** Fragment strony **

Znaczna część lekarzy poleca spokojnego psiego towarzysza starszym ludziom - mobilizuje ich do aktywności fizycznej, łagodzi napięcia i lęki. Ale i młode pokolenie odnosi zauważalne korzyści z wychowywania się w domu z psem.
Na łamach pisma "Pediatric Research", naukowcy z University of Western Australia i Telethon Kids Institute podają kolejny powód, aby twierdzić, że pies jest najlepszym przyjacielem człowieka.
Na podstawie ankiet przeprowadzonych w ponad 1600 rodzin z dziećmi w wieku od 2 do 5 lat badacze zauważyli wyraźne różnice w zachowaniu maluchów, zależnie od tego, czy w domu mieszkał pies.
Dzieci z rodzin z psem o 23% rzadziej miały kłopoty z emocjami i relacjami społecznymi. O 30 proc. mniejsze było ich zaangażowanie w zachowania antyspołeczne. O 40 proc. mniejszy było też ryzyko pojawienia się problemów w relacjach z innymi dziećmi.
Za to o 34 proc. rosło prawdopodobieństwo empatycznych zachowań, jak np. dzielenie się.

** Sekcja danych **

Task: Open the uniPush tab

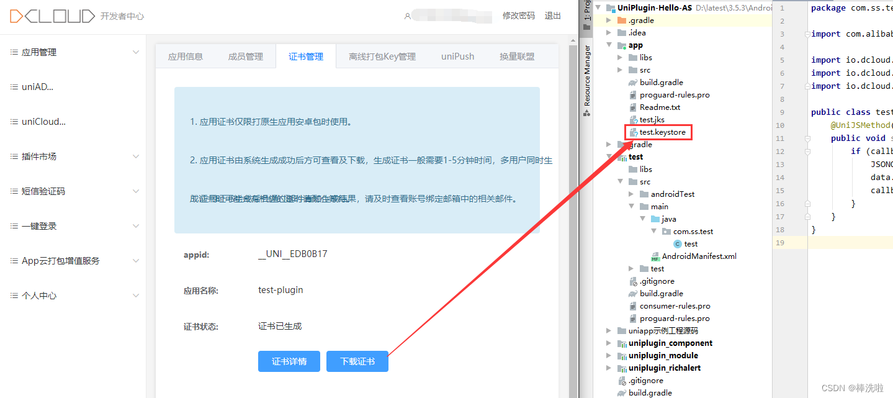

** Do wykonania **
1. Zwróć z fragmentu strony dosłownie część od słów „Na podstawie ankiet” aż do słów „domu mieszkał pies.” włącznie.
2. Ile rodzin objęły ankiety opisane we fragmencie strony?
3. Wypisz wszystkie wartości procentowe podane we fragmencie strony.

** Zestaw odpowiedzi **
1.
Na podstawie ankiet przeprowadzonych w ponad 1600 rodzin z dziećmi w wieku od 2 do 5 lat badacze zauważyli wyraźne różnice w zachowaniu maluchów, zależnie od tego, czy w domu mieszkał pies.

2. Ponad 1600 rodzin z dziećmi w wieku od 2 do 5 lat.

3. 23%, 30 proc., 40 proc., 34 proc.